We’ve got a cluster of opensuse 13.1 machines. Recently the automount daemon started crashing:
2014-10-01T11:03:12.065329-05:00 pc59-gsc kernel: [84722.382631] automount[69721
]: segfault at 0 ip 00007fc8a1731194 sp 00007fc89eb150a0 error 4 in libc-2.18.so
[7fc8a16c7000+1a5000]
I set up strace on several machines, and eventually got the following:
futex(0x7f9877475c60, FUTEX_WAKE_PRIVATE, 1) = 0
futex(0x7f985c0012d0, FUTEX_WAIT_PRIVATE, 2, NULL) = 0
mmap(NULL, 8192, PROT_READ|PROT_WRITE, MAP_PRIVATE|MAP_ANONYMOUS, -1, 0) = 0x7f987aba1000
read(-1, 0x7f987aba1000, 8192) = -1 EBADF (Bad file descriptor)
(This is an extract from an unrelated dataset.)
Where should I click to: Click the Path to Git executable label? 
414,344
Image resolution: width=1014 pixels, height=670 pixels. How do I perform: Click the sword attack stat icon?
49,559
futex(0x7f985c0012d0, FUTEX_WAKE_PRIVATE, 1) = 0
— SIGSEGV {si_signo=SIGSEGV, si_code=SEGV_MAPERR, si_addr=0} —
+++ killed by SIGSEGV (core dumped) +++
The machines auto-update, and the timing of the crashes seemed likely related to an update of automount, which had a recent modification time:
pc07-gsc /home/flowers> ls -l /usr/sbin/automount
-rwxr-xr-x 1 root root 262680 Sep 22 07:08 /usr/sbin/automount
pc07-gsc /home/flowers> /usr/sbin/automount -V
Linux automount version 5.0.9
Directories:
config dir: /etc/sysconfig
maps dir: /etc
modules dir: /usr/lib64/autofs
Compile options:
DISABLE_MOUNT_LOCKING ENABLE_FORCED_SHUTDOWN ENABLE_IGNORE_BUSY_MOUNTS
WITH_LDAP WITH_SASL LIBXML2_WORKAROUND WITH_LIBTIRPC
For now, we’re regressing automount to 5.0.8, which should fix the issue for us until there’s a patch for the issue.
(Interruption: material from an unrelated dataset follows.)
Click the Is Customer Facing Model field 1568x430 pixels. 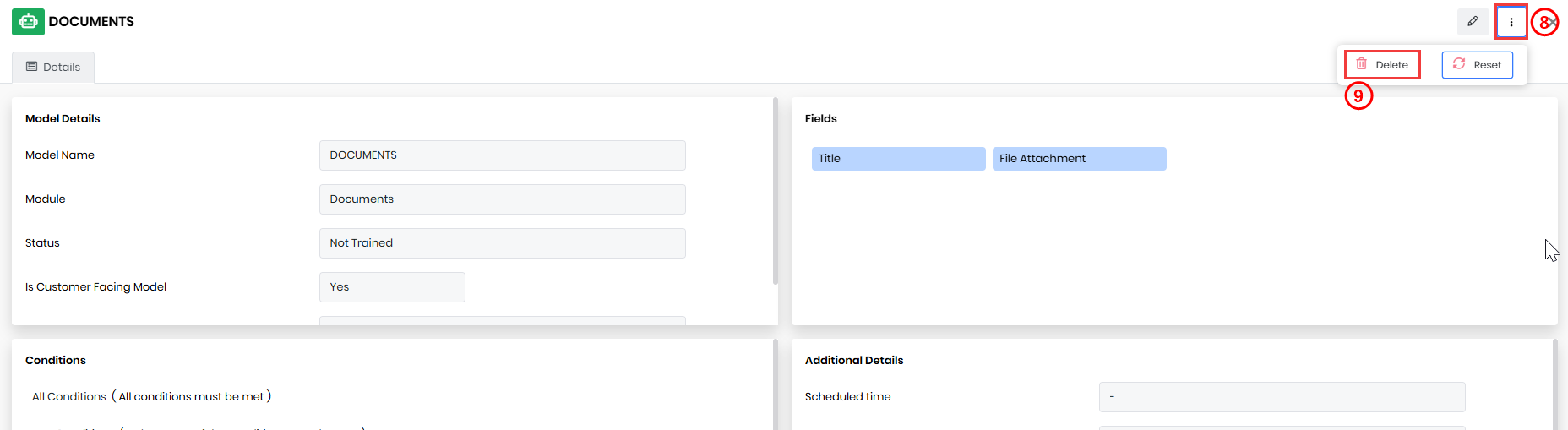[x=392, y=287]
Our setup is that all user directories and most data directories are nfs mounted to the cluster. Crashes seemed to be when someone would log in to the machine and automount tried to mount their home directory, although it’s certainly possible it happened other times as well. The nfs servers are Solaris 10 machines, as is the nis server (we don’t use ldap, but nis+ with nis compatibility). Restarting the automount daemon would work, but subsequent crashes certainly happened. Rebooting machines did not change the behavior.